'''

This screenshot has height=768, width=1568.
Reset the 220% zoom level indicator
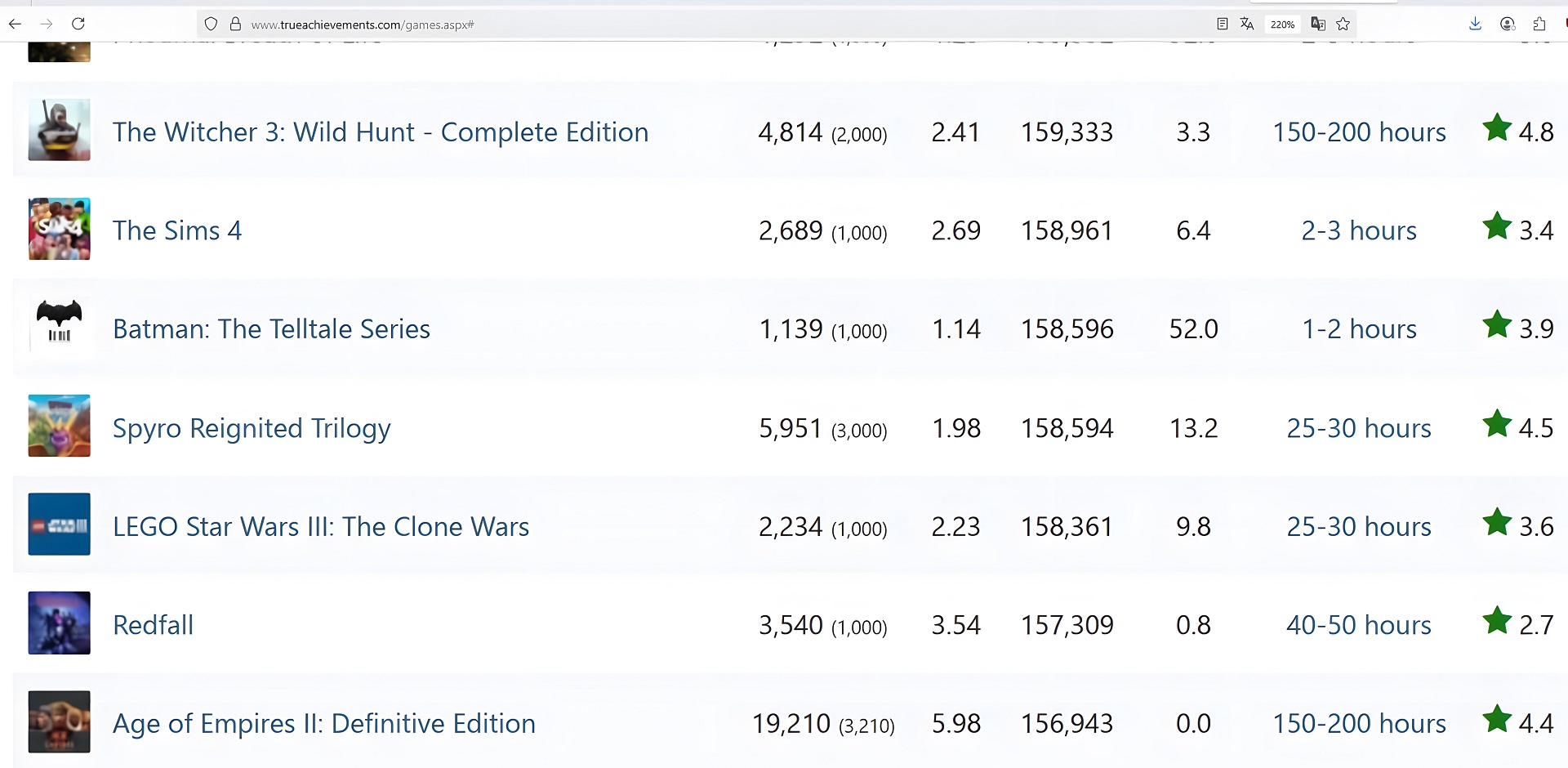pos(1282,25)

'''
'''

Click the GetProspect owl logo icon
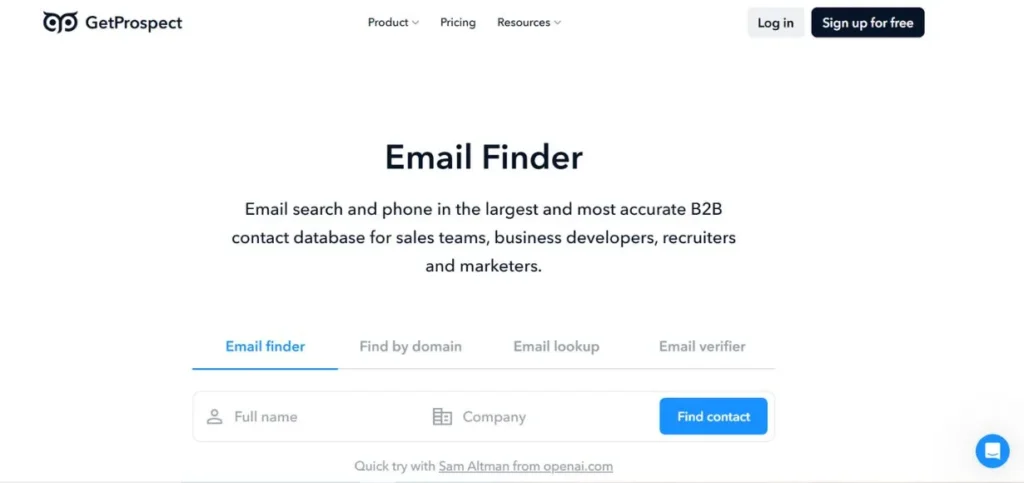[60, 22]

'''

:: AIM ::
Can you write out the lines starting with the one containing "This screenshot has height=768, width=1568." and continuing through the one containing "pos(1282,25)", leaving out the pictures?

:: ANSWER TO THE TASK ::
This screenshot has height=768, width=1568.
Reset the 220% zoom level indicator
pos(1282,25)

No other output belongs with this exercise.